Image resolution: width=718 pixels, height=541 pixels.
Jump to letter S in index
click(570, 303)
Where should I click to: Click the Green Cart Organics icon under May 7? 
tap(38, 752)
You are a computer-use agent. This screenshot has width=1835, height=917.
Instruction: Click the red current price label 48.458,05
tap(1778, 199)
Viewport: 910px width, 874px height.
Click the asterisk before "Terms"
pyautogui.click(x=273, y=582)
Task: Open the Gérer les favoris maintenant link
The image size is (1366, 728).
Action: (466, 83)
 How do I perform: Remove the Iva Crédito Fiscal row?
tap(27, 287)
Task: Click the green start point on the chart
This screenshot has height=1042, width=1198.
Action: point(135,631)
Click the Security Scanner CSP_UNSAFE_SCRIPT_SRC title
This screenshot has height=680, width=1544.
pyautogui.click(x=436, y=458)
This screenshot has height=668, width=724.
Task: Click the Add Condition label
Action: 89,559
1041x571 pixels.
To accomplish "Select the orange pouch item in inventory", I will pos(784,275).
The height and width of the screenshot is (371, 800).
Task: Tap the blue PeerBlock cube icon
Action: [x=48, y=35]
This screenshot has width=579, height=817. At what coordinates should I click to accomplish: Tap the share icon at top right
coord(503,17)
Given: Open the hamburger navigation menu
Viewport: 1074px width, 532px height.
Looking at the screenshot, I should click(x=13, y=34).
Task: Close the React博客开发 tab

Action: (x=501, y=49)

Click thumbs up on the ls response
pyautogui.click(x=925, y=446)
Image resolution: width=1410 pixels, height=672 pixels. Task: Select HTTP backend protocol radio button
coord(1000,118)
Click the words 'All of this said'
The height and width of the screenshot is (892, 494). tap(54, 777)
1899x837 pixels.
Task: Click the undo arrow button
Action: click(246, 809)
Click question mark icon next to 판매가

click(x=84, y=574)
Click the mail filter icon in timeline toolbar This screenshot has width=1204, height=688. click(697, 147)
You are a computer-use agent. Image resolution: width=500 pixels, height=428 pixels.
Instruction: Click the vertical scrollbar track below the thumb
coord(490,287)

### Exercise directions
Output all of the entries without altering a single word.

### Exercise result
Image resolution: width=718 pixels, height=541 pixels.
Jump to letter S in index
click(570, 303)
Where should I click to: Click the Green Cart Organics icon under May 7? 
tap(38, 752)
You are a computer-use agent. This screenshot has width=1835, height=917.
Instruction: Click the red current price label 48.458,05
tap(1778, 199)
Viewport: 910px width, 874px height.
Click the asterisk before "Terms"
pyautogui.click(x=273, y=582)
Task: Open the Gérer les favoris maintenant link
The image size is (1366, 728).
Action: (466, 83)
 How do I perform: Remove the Iva Crédito Fiscal row?
tap(27, 287)
Task: Click the green start point on the chart
This screenshot has height=1042, width=1198.
Action: point(135,631)
Click the Security Scanner CSP_UNSAFE_SCRIPT_SRC title
This screenshot has height=680, width=1544.
pyautogui.click(x=436, y=458)
This screenshot has height=668, width=724.
Task: Click the Add Condition label
Action: 89,559
1041x571 pixels.
To accomplish "Select the orange pouch item in inventory", I will pos(784,275).
The height and width of the screenshot is (371, 800).
Task: Tap the blue PeerBlock cube icon
Action: [x=48, y=35]
This screenshot has width=579, height=817. At what coordinates should I click to accomplish: Tap the share icon at top right
coord(503,17)
Given: Open the hamburger navigation menu
Viewport: 1074px width, 532px height.
Looking at the screenshot, I should click(x=13, y=34).
Task: Close the React博客开发 tab

Action: (x=501, y=49)

Click thumbs up on the ls response
pyautogui.click(x=925, y=446)
Image resolution: width=1410 pixels, height=672 pixels. Task: Select HTTP backend protocol radio button
coord(1000,118)
Click the words 'All of this said'
The height and width of the screenshot is (892, 494). tap(54, 777)
1899x837 pixels.
Task: Click the undo arrow button
Action: click(246, 809)
Click question mark icon next to 판매가

click(x=84, y=574)
Click the mail filter icon in timeline toolbar This screenshot has width=1204, height=688. click(697, 147)
You are a computer-use agent. Image resolution: width=500 pixels, height=428 pixels.
Instruction: Click the vertical scrollbar track below the thumb
coord(490,287)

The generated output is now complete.